TLDRs
- Amazon cuts under 10% Singapore staff amid retail restructuring shift.
- Company ends local fulfilment to focus on international product selection.
- Majority of employees retained with internal roles or severance options.
- Strategy reflects rising competition from Shopee and Lazada in Singapore.
Amazon is set to reduce its workforce in Singapore by fewer than 10%, affecting a portion of its roughly 2,500 employees in the country.
The decision comes as the company winds down its Amazon Fresh local fulfilment services and seller operations, with changes taking effect from July 6. The restructuring signals a clear pivot away from locally driven retail logistics toward a more globally integrated ecommerce model centered on its International Store.
Despite the job cuts, Amazon emphasized that the majority of its Singapore workforce will remain in place. Employees impacted by the restructuring will have the option to apply for other internal roles within the company. Alternatively, they may choose severance packages alongside career transition support as Amazon seeks to soften the impact of the shift.
Shift toward global selection
The strategic realignment reflects changing consumer behavior in Singapore. According to Amazon, nearly 80% of customers in the country in 2025 were already purchasing from its international product catalogue. This strong preference for cross-border goods has encouraged the company to double down on its global selection strategy rather than maintaining localized retail operations.
As part of this transition, Amazon plans to expand product availability from key international markets, including the United States, Japan, and Germany. This move is expected to broaden choice for Singapore customers while simplifying Amazon’s operational footprint in the region.
Competitive pressure rises
Amazon’s decision also highlights the increasingly competitive nature of Singapore’s ecommerce sector. Regional giants such as Shopee and Lazada have built strong ecosystems tailored specifically to Southeast Asian consumers, making it difficult for global players to dominate local fulfillment services.
Competitors have also leaned heavily into engagement-driven retail formats. Livestream shopping, particularly through ShopeeLive, has become a major sales driver, reportedly boosting seller performance significantly. These innovations have reshaped consumer expectations, placing pressure on Amazon to rethink its local-first strategies.
Cloud business remains strong
While retail operations are being scaled back, Amazon Web Services (AWS) continues to be a major pillar of the company’s presence in Singapore. AWS remains central to Amazon’s long-term investment strategy in the region, supporting enterprise demand for cloud infrastructure and digital services.

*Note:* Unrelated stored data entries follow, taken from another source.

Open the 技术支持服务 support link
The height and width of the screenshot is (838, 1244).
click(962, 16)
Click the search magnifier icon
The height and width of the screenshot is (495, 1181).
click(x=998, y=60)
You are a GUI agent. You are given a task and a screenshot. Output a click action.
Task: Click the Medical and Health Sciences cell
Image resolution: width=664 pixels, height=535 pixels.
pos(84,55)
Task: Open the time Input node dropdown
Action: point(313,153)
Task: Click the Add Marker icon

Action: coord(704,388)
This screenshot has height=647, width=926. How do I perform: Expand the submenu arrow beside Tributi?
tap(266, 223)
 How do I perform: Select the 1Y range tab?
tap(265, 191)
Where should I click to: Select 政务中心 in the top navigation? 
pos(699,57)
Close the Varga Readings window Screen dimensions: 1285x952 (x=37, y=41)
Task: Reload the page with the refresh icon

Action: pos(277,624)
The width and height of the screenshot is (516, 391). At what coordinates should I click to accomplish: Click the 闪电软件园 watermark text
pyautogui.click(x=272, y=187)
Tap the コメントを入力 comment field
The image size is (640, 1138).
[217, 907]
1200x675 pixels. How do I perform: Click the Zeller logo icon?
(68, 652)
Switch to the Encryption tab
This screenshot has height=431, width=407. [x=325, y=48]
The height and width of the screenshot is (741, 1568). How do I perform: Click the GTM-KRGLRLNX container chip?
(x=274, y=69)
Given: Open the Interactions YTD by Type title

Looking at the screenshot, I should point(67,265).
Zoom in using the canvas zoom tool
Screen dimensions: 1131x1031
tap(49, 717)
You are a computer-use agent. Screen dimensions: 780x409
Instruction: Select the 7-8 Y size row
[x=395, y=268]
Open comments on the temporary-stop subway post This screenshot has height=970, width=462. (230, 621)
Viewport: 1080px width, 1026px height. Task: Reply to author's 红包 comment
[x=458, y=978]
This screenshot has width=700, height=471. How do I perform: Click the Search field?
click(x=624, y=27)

Amazon previously invested more than S$2 billion (approximately US$1.5 billion) across its retail and cloud operations in Singapore in 2023. That investment was linked to more than 10,000 indirect jobs, underscoring the company’s broader economic footprint despite the restructuring of its retail arm.
Strategic retail repositioning
The changes are also expected to reshape Amazon.sg’s “Fresh & Fast” ecosystem, which previously included partnerships with local retailers such as grocery and health-and-beauty chains. While Amazon has not confirmed any termination of these partnerships, the shift away from local fulfilment suggests a reduced emphasis on domestically sourced inventory.
Ultimately, the move signals Amazon’s intent to streamline operations in a market where localized ecommerce competition has intensified significantly. By focusing on international selection and leveraging its global supply chain, the company appears to be prioritizing scale and efficiency over localized retail complexity in Singapore.